Enhanced geothermal system (EGS) has the potential to offer a large amount of clean energy by extracting stored thermal energy from the subsurface. The effectiveness of heat extraction is dependent not only on the permeability of fractured rocks but also on the stability of preexisting and induced fractures. A better understanding of fracture slip in granite during fluid injection is critical to optimize the strategies of hydraulic stimulation. We experimentally investigated the shear behaviors of a sawcut fracture, a gouge-filled fracture, and a natural fracture in Bukit Timah granite in response to fluid injection under a constant normal stress and a constant critical shear stress, respectively. In the most cases, the pore pressure at the injection-induced failure exceeds that predicted by the Mohr-Coulomb failure criterion. This is attributed to the nonuniform distribution of fluid over the fracture plane, which is associated with lower permeability of fracture and host rocks and higher injection rate. The shear behaviors of sawcut and natural fractures show a complex combination of creep and stick before injection failure, which is presumably dependent on the state of asperity contacts. The gouge-filled fracture always creeps preceding the injection-induced failure, because the stiffness of testing system overweighs the critical rheologic stiffness of fracture. For these three fractures, the slip rate at injection failure increases with higher injection rate, releasing more strain energy. The slip rate induced by fluid injection in this study falls within the slip rate range of slow slip events observed in natural faults.
Harvesting heat trapped in igneous rocks offers us an affordable and sustainable solution to reduce our dependence on fossil fuels. Because of the extremely low permeability of igneous rocks, fluid injection has been used to create and/or activate fractures, enhancing the permeability of the host rocks. Besides the permeability evolution of rock fractures, the effectiveness of heat extraction is also dependent on the frictional stability of preexisting and induced fractures, because frictional instabilities of fractures result in seismic events. For example, fluid injection-induced seismicity in an enhanced geothermal system (EGS) in Basel, Switzerland led to the closure of the project (Majer et al. 2007), so did the California project in the United States also aiming at extracting underground geothermal energy (Elsworth et al. 2016). Therefore, a better understanding of the frictional stability evolution of fractures in igneous rocks is of critical importance to optimize the hydraulic stimulation strategy for EGS.

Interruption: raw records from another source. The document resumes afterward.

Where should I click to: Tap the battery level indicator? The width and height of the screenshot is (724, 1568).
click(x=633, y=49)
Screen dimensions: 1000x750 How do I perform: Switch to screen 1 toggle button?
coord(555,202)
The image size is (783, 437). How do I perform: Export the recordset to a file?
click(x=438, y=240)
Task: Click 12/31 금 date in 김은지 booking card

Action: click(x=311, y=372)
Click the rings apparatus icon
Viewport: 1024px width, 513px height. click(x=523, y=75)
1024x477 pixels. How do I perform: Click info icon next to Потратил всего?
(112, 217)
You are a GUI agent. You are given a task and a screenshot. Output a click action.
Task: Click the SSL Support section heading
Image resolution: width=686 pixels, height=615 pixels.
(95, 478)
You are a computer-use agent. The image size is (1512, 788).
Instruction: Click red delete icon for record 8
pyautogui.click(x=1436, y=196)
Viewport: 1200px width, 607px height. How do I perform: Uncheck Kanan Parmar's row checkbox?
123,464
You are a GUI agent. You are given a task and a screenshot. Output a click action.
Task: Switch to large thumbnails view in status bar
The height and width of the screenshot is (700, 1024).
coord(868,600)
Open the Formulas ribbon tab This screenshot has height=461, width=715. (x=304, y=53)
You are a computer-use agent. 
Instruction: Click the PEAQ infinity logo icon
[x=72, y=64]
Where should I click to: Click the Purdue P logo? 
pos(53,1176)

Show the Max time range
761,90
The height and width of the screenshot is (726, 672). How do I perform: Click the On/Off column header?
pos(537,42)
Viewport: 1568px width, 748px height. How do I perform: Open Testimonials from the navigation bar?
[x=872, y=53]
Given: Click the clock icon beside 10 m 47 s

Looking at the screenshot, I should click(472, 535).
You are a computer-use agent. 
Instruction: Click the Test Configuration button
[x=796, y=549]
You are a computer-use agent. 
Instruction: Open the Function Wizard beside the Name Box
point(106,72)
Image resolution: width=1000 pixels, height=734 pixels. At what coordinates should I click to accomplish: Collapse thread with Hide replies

The fracture is induced to slip when the shear stress acting on the fracture exceeds the shear strength of it according to the Mohr-Coulomb failure criterion (Zoback 2010) and the effective stress law (Terzaghi 1923). When a fracture starts to slip, the slip can either be seismic or aseismic, depending on the friction rate parameter and relative magnitude of critical rheologic stiffness of the fracture and the stiffness of elastic surroundings (Marone 1998). Specifically, when the friction rate parameter is positive, the fracture is intrinsically rate strengthening and can always slip stably (aseismic), while a fracture with a negative friction rate parameter is conditionally rate weakening, tending to slip unstably (seismic) if the critical rheologic stiffness of the fracture is larger than the stiffness of elastic surroundings.